# What's a good diet for someone skinny?



## homer5 (Feb 9, 2009)

hello everyone,

i'm determined this year to increase my body weight and build some muscles. I have been skinny all my life and the main reason for that is because i cannot eat a lot. Now that i can eat more than during my teenage years, i may not be eating the right foods. So i will appreciate your help to prepare a diet that i can stick to for me to build some decent muscles.
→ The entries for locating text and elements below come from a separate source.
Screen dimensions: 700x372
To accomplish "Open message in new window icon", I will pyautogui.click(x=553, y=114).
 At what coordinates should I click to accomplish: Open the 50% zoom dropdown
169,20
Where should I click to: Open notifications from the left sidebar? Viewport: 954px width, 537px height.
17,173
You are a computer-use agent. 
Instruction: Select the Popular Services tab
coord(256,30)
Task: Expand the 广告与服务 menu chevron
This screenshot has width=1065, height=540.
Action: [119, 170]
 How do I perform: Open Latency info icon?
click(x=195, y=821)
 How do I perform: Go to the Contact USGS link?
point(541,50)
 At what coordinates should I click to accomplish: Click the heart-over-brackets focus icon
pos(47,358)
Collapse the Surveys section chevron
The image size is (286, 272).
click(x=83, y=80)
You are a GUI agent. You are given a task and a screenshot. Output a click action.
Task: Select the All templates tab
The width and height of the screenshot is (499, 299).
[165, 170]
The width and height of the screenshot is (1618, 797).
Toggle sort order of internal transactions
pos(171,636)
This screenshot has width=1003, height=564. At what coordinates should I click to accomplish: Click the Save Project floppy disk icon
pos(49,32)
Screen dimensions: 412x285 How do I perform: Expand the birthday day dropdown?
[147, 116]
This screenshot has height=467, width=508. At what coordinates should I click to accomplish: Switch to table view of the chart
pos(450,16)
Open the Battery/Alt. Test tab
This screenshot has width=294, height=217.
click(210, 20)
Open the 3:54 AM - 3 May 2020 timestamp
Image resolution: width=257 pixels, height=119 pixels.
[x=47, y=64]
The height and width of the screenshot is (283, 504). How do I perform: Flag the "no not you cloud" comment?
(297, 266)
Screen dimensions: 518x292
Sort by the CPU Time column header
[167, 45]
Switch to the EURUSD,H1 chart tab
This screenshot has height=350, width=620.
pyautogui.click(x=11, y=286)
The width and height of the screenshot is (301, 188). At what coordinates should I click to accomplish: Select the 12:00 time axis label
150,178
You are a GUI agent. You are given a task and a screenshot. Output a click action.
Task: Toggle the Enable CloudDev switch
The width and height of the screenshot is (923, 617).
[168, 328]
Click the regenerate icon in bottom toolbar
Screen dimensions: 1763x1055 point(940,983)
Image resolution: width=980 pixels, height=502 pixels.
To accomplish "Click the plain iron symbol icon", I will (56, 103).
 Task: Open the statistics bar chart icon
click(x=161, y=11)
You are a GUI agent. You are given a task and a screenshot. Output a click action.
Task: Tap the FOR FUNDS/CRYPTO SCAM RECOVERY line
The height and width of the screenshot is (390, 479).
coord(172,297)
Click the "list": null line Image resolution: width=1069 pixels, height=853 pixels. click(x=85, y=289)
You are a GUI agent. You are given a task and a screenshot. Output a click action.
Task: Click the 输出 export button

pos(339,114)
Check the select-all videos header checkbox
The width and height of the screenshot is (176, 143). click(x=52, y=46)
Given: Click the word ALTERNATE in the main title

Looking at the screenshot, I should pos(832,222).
Here's what i have in mind:

*Meal 1 : 07:30 *

1 bowl of Oatabix with milk + 1 toast with cheese

(i cant eat a lot for breakfast, nothing gets through my throat except liquids)

*Meal 2: 10:30*

Half can tuna + 2 slices of toast

1 tsp peanut butter

1 glass orange juice

1 glass of water

*Meal 3: 13:30*

half can tuna + 1 demi baguette + salad

2 glasses of water

*Meal 4: 16:30*

1 mug of whey protein

1 tsp of peanut butter

1 banana (or any other fruit)

*Meal 5: 19:30*

half cup rice + chicken/lamb/fish

2 glasses of water

*Meal 6: 21:00*

1 yoghurt

1 tsp Cod liver oil

1 glass of water

I cannot eat a lot although i would like to. I can have liquids without problems though (eg protein shakes) and i'm trying to eat whole food more. Can somebody recommend me good protein shakes (the one that i have is from holland & barrett) and i also want to get some meal replacement products because there are times when i miss 1 meal (like to 10:30 one) because there's nothing at hand (i know i'm a poor planner)?


----------



## jonnymc (Mar 22, 2009)

*PScarb* and/or *Extreme*, would be good people to talk too if your looking for good supplements!


----------



## 3752 (Jan 7, 2005)

is your goal to build muscle? i know it might seem like a weird question but we need to hear what your goals are.....also your weight/height this will allow us to give you your basic calories....

rule of thumb for everyone who want to gain muscle....eat/drink protein at every meal keep the meals approx 2.5hrs apart.......

as for supplements as a member of this forum you get 25% off all extreme supplements....basic one for you would be Extreme Protein(blended protein mix) Extreme Build and Recover for PWO


----------



## stone14 (Mar 24, 2005)

homer5 i would say if you have been skinny all your life wth a small appetite then a 'dirty diet' would be best. no point eating food low in cals if you cant fit much in, i cant se how you will grow in that case.

all your meals look like quick snack meals, only meal 5 is a proper meal.

and meal6 is only a yogurt? this isnt a meal.

if you can only eat small then imo try and eat red meats and starchy carbs like potato past and rice more than what you are doing, eats calorie dense foods, high in carb/prot and fat instead of tuna and salad.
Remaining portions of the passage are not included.